Robert Green - Using sheaves to model natural language phenomena
Siddarth Kannan - Frobenius distributions in short intervals for elliptic curves
Anh Hoang Trong Nam - Einstein Equation and future directions in general relativity
General relativity is regarded among the greatest feats of human minds. In this talk, I will give physical and mathematical motivations for the central subject of general relativity, the Einstein equation, starting with basic constructions of special relativity and generalizing to larger contexts. Open questions in general relativity will be discussed, including black hole stability and time machine possibility.

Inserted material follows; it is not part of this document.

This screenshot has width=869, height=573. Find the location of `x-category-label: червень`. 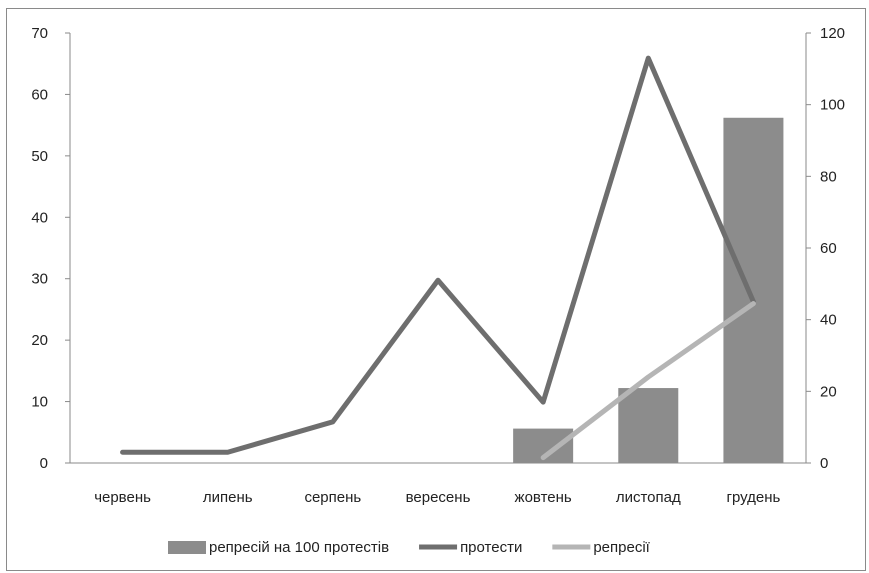

x-category-label: червень is located at coordinates (122, 498).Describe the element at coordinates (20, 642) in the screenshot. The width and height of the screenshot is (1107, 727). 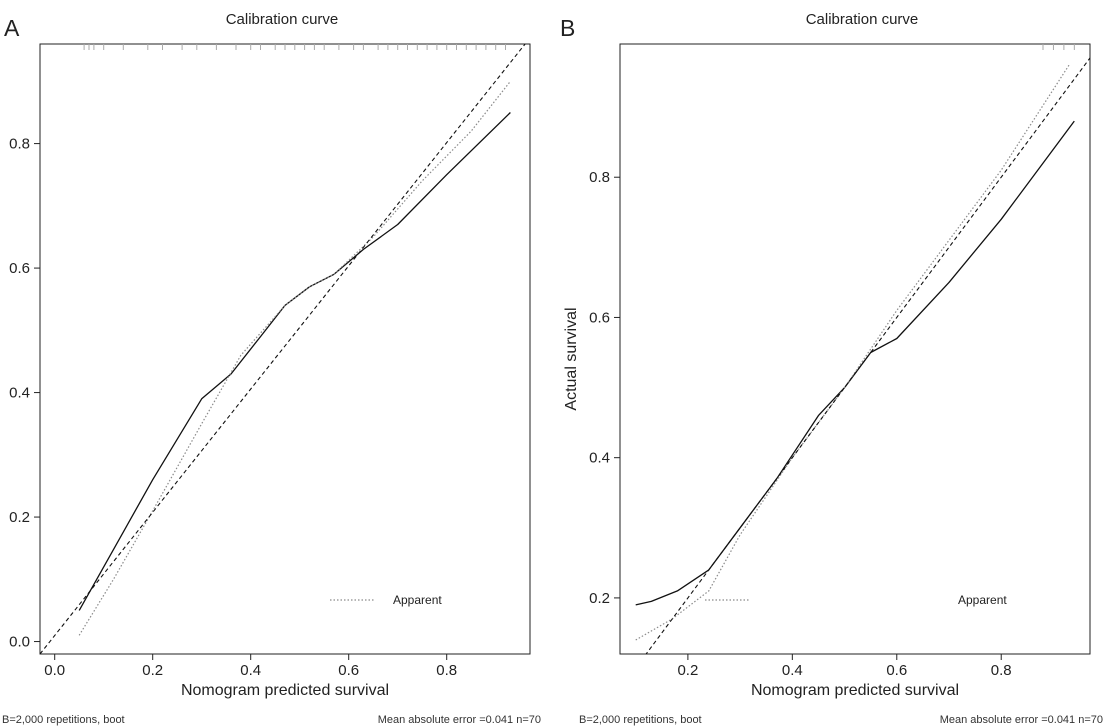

Matt Schoenbauer - Relating TQFTs and Cut and Paste Invariants
In this talk we shall be concerned with a relation between topological quantum field theories (TQFTs) and cut and paste invariants. The cut and paste invariants, or SK invariants, were studied in detail in the early 1970s by a group of four young authors: Karras, Kreck, Neumann, and Ossa. SK invariants are functions on the set of smooth manifolds that are invariant under the cutting and pasting operation, and include the signature and Euler characteristic. The four authors described these and weaker invariants, called SKK invariants, whose values on manifolds depend on both the cut and paste equivalence class and the gluing diffeomorphism. Here I will give a presentation of my work investigating a surprisingly natural group homomorphism Psi_* between the group of invertible TQFTs and the group of SKK invariants. Since SK and SKK invariants have been classified, Psi_* can give us new information about invertible TQFTs. Also, Psi_* has an easy to describe kernel. I will describe the image in certain dimensions by giving necessary and sufficient conditions for an oriented diffeo-invariant to be naturally extended to an n-TQFT.